According to Zyphra, Zonos offers flexible control of vocal speed, emotion, tone, and audio quality as well as instant unlimited high-quality voice cloning. Zonos natively generates speech at 44KHz and is able to clone any voice from just 5 to 30 seconds of speech. Zonos enables highly expressive and natural speech generation from text prompts given a speaker embedding or audio prefix. Zonos also can be conditioned based on speaking rate, pitch standard deviation, audio quality, and emotions such as sadness, fear, anger, happiness, and surprise.
The models are trained on approximately 200,000 hours of speech data, encompassing both neutral-toned speech (like audiobook narration) and highly expressive speech. The majority of the data is English, although there are substantial amounts of Chinese, Japanese, French, Spanish, and German just to improve its usability.

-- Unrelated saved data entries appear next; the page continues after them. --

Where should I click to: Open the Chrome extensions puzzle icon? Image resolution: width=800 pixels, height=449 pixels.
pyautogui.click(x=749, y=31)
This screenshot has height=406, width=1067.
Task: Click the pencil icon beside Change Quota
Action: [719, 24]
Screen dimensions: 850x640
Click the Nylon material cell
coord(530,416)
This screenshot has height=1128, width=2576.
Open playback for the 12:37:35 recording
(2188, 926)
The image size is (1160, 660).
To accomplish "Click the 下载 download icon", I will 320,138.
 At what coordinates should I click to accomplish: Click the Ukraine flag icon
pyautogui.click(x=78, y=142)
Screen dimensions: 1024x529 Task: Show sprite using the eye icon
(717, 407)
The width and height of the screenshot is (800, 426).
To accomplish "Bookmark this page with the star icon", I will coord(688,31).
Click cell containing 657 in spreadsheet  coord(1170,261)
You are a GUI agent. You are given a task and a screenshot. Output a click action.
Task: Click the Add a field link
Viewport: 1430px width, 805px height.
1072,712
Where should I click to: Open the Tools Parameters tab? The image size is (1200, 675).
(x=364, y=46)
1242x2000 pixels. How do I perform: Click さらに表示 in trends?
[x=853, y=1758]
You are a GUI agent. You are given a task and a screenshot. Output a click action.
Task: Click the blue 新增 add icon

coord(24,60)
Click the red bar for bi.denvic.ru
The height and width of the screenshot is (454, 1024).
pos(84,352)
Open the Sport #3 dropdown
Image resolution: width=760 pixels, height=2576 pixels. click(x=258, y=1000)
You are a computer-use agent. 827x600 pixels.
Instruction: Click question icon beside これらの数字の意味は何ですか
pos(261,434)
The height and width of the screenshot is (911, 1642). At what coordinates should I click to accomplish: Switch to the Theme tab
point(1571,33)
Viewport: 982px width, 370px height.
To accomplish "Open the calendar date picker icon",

“We believe that openly releasing models of this caliber will significantly advance TTS research. Currently, Zonos is a beta preview. While highly expressive, Zonos is sometimes unreliable in generations, leading to interesting artifacts. We are excited to continue pushing the frontiers of conversational agent performance, reliability, and efficiency over the coming months,” the company says in its blog.
“Our highly optimized inference engine powers both the Zonos API and playground, achieving impressive time-to-first-audio (TTFA) metrics. The hybrid model demonstrates particularly efficient performance characteristics, with reduced latency and memory overhead compared to its transformer counterpart, thanks to its Mamba2-based architecture that relies less heavily on attention blocks.”
“In future model releases, we aim to significantly improve the model’s reliability, its ability to handle specific pronunciations, the number of supported languages, and the level of control over emotions and other vocal characteristics afforded to the user. We will also pursue further architectural innovations to boost model quality and inference performance,” they state.
For now, the availability of these Zonos models under an Apache 2.0 license, including the first open-source SSM hybrid audio model, allows the audio industry to test and try the technology and the model API now available.